Labor’s school funding war is continuing to wreak havoc. More than half of Australia’s public schools are without additional funding, with the Prime Minister failing to secure funding agreements with New South Wales and Queensland public schools. This is a disgrace. This is an effective multibillion-dollar funding cut over 10 years. This is despite the Minister for Education, Jason Clare, setting a deadline of September last year to have these agreements signed with all states and territories. And now even the New South Wales Labor government has called out the Prime Minister for not showing the leadership needed to lock in a long-term school funding agreement. In an interview on Sky News on Sunday, Minister Prue Car said, ‘We need you to come to the table because our kids are behind the starting block to begin with.’
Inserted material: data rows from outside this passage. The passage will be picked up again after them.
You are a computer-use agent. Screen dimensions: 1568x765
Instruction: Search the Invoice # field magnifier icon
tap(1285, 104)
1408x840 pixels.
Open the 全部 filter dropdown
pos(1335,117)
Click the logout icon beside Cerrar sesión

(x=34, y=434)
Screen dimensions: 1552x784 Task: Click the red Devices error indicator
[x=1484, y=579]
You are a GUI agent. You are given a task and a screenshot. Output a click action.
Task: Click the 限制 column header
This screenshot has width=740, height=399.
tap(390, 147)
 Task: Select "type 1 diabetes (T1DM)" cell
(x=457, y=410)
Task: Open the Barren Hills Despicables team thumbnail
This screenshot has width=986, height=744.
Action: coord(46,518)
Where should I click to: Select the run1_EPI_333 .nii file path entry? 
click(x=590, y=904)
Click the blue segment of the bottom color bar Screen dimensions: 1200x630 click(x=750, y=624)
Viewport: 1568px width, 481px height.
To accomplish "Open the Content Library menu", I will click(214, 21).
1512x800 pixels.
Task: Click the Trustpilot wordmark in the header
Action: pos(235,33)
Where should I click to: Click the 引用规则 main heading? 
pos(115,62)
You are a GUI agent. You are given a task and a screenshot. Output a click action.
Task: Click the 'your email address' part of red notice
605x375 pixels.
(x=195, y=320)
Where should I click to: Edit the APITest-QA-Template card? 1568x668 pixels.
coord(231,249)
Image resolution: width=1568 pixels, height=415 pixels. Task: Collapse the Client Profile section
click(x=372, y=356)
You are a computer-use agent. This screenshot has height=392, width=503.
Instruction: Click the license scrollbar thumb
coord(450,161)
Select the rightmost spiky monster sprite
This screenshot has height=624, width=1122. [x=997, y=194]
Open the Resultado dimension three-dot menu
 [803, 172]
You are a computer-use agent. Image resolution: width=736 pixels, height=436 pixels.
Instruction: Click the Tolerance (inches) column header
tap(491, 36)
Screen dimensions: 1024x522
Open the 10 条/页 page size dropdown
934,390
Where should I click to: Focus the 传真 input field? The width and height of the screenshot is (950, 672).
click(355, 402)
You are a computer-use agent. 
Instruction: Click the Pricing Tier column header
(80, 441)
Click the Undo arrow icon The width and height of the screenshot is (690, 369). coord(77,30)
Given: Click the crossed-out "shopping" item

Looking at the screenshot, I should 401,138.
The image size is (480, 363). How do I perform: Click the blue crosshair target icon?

This lack of leadership from the Prime Minister and the education minister on school funding is an absolute disgrace, and it’s compounded by the fact that the education minister has not met with state and territory education ministers since April 2024. Ordinarily, education ministers meet every quarter, and so that goes to show that there has been a significant deterioration in relationships between state, territory and Commonwealth education ministers. It’s no wonder that state Labor education ministers came to Canberra last year to protest against the Albanese government, with the Victorian education minister Ben Carroll declaring, ‘When the coalition was in government, they did a better job funding public schools than the Albanese government.’ Now, I do acknowledge, of course, that a deal has now been concluded with Victoria, but we sought and have obtained an order for all of the draft agreements of these school funding deals, and they have not been disclosed. Why is the minister keeping these agreements, including the renegotiation of these agreements, a secret? What other secret deals are being done behind closed doors?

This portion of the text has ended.